One of those bowl games, The Outback Bowl, will feature the Georgia Bulldogs, who just happen to be one of the few college football teams for which I own a jersey.
I picked up this AJ Green replica jersey at the Georgia campus bookstore when I was there last February, after Green had declared for the NFL Draft. Despite the fact that all officially licensed college jerseys are sold without names on the back, this was readily identified by the bookstore as a Green jersey, and as such had been slashed to 50% off since Green wouldn't be returning for another season at Georgia.
Georgia didn't noticeably change their uniforms this season, so there's no reason the bookstore couldn't have held on to all the Green jerseys and sold them in 2011 as jerseys for freshman DB Chris Sanders -- well, except the fact that no one's going to buy a jersey of a freshman DB who only played in two games and recorded two total tackles on the season.

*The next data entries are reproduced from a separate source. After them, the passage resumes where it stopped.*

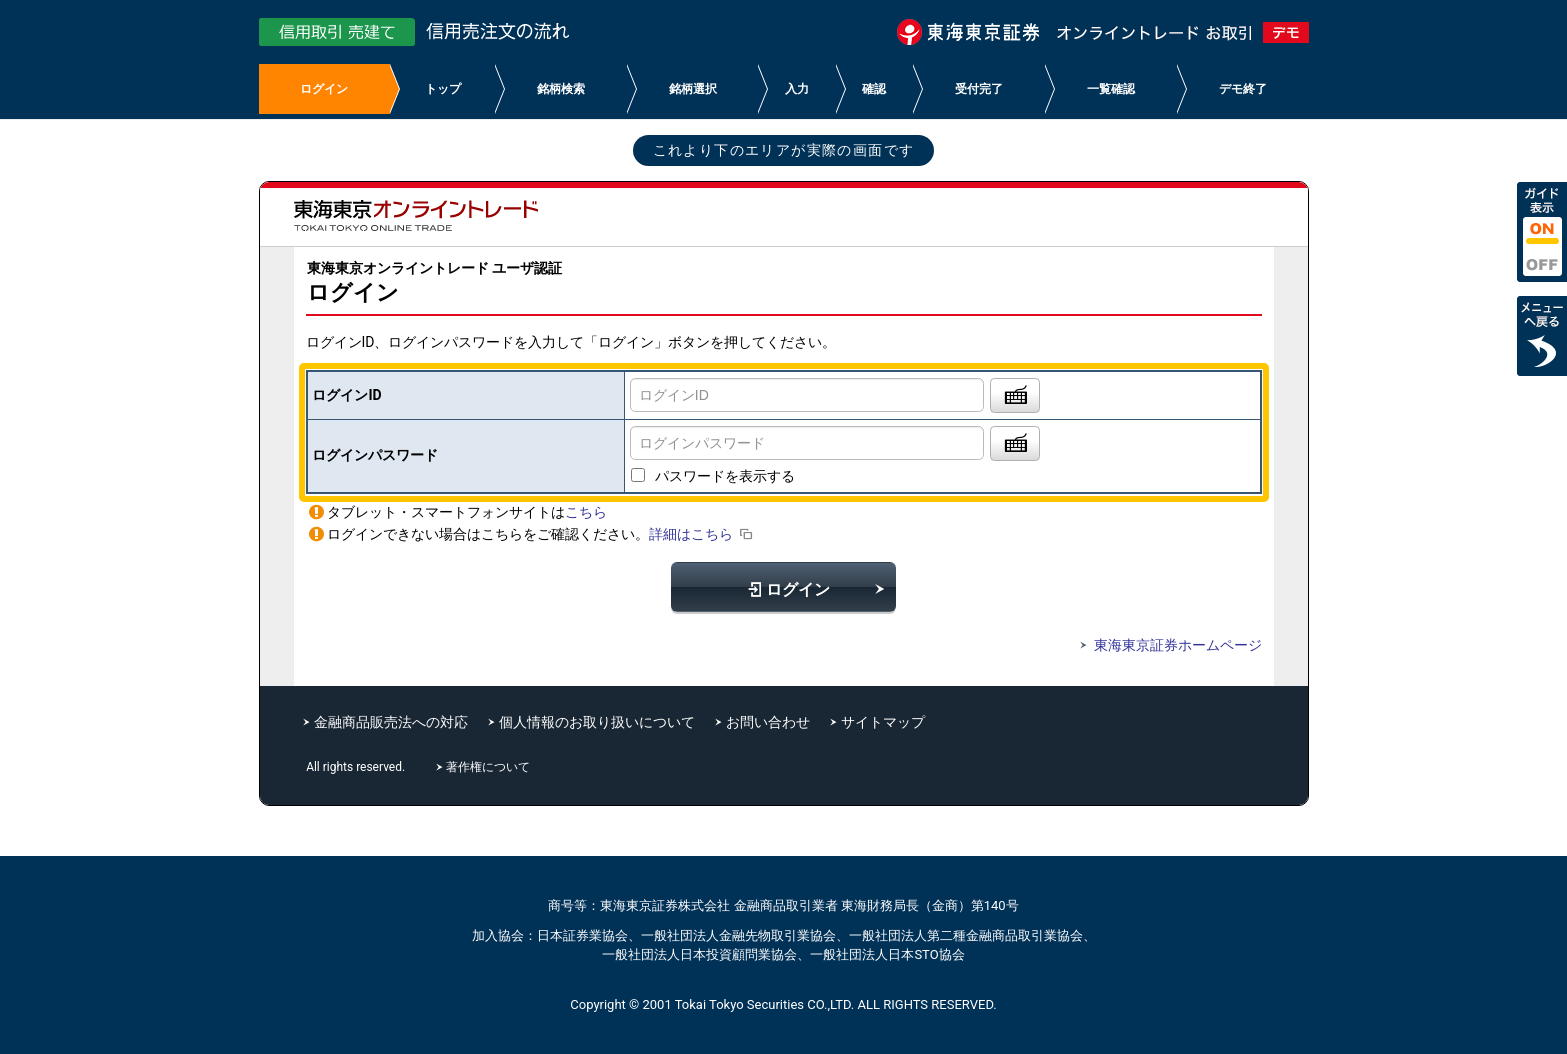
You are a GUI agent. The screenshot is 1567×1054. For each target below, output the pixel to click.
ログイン (784, 589)
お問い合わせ (768, 722)
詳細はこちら (702, 534)
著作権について (489, 767)
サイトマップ (883, 722)
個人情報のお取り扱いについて (597, 722)
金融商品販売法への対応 (391, 722)
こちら (586, 512)
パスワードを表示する (725, 476)
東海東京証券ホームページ (1168, 645)
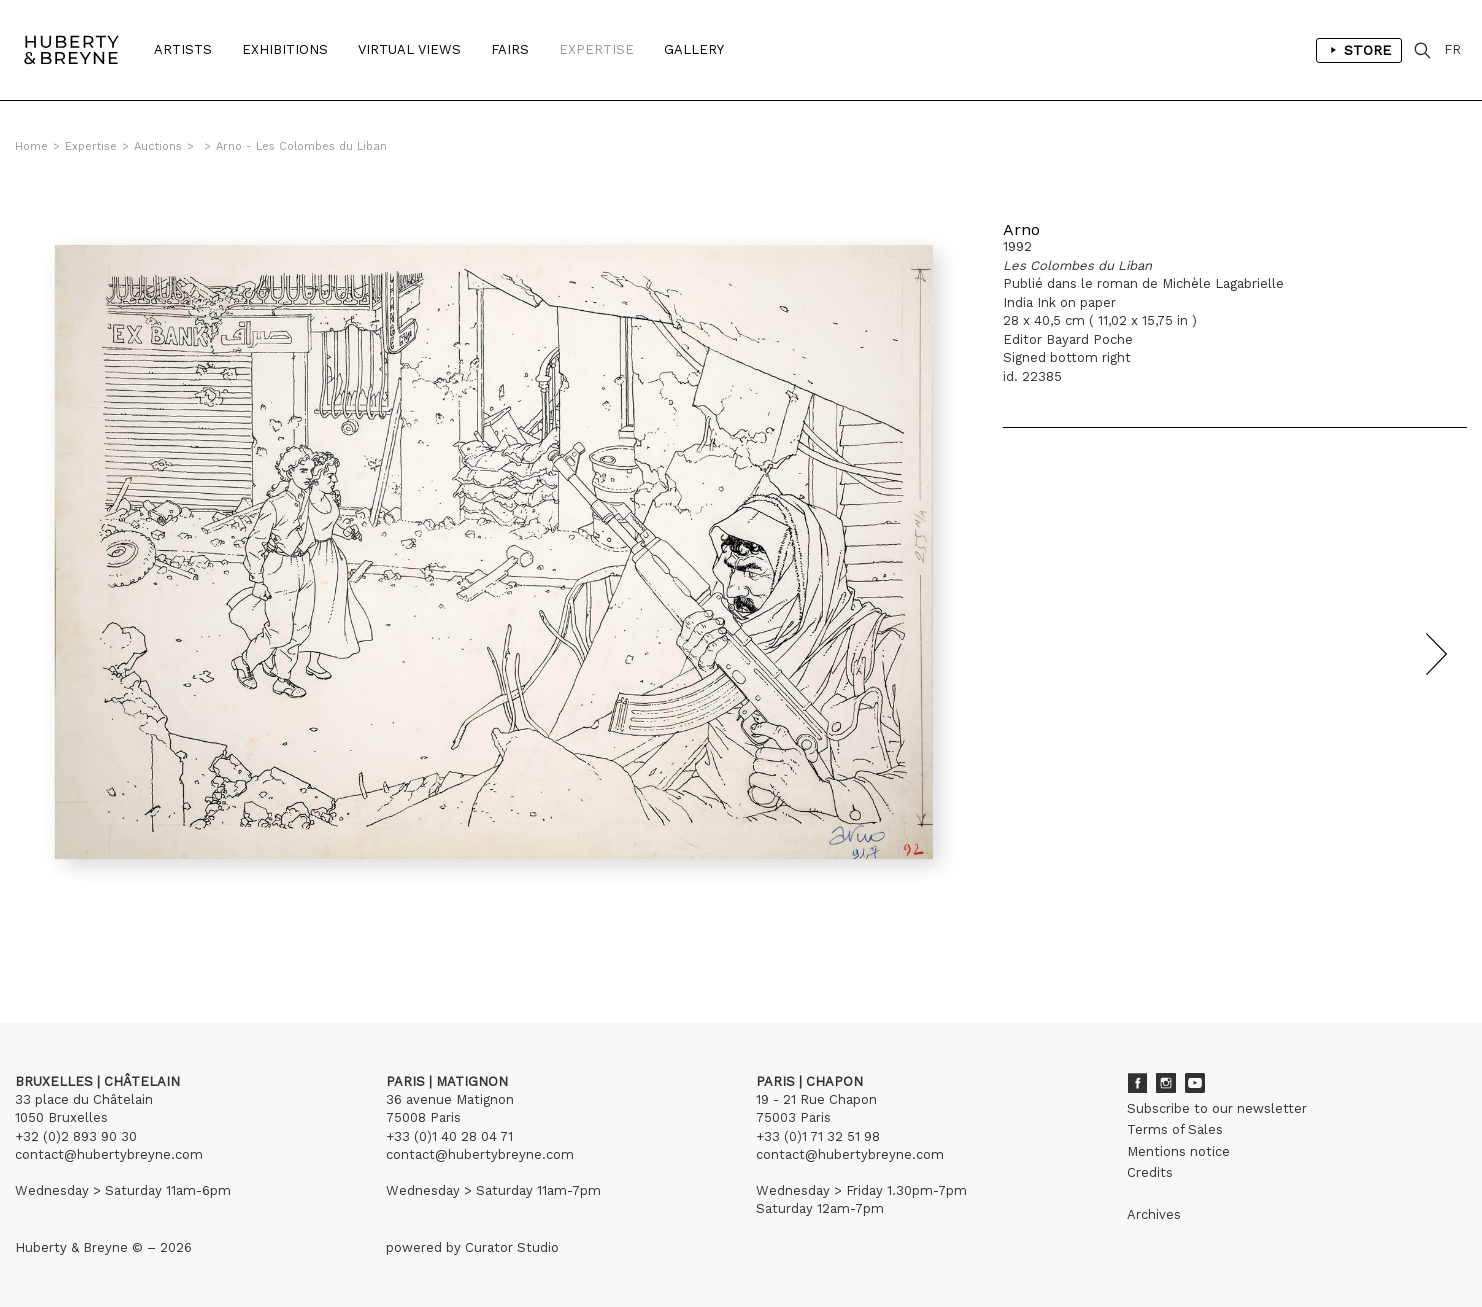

Of course, this exposes the hypocrisy of the NCAA's jersey marketing. Officially, this is just a Georgia jersey that happens to have the number 8 on it. But everyone knew it was a Green jersey, which made it more valuable when they were selling it while he was with the team, but making it less marketable once he was gone. I'm not really sure what the rules would be about Georgia stashing all their leftover Green jerseys for a few years, then breaking them out as "throwbacks" at full -- or even marked up -- price, but I'm pretty sure Nike wouldn't be happy with that.
Adding to that is the irony that Green was suspended in 2010 for selling his own jersey, an actual game-used one, but the Georgia store was making tons of money by selling the same jersey, just without the five letters on the back. Go NCAA!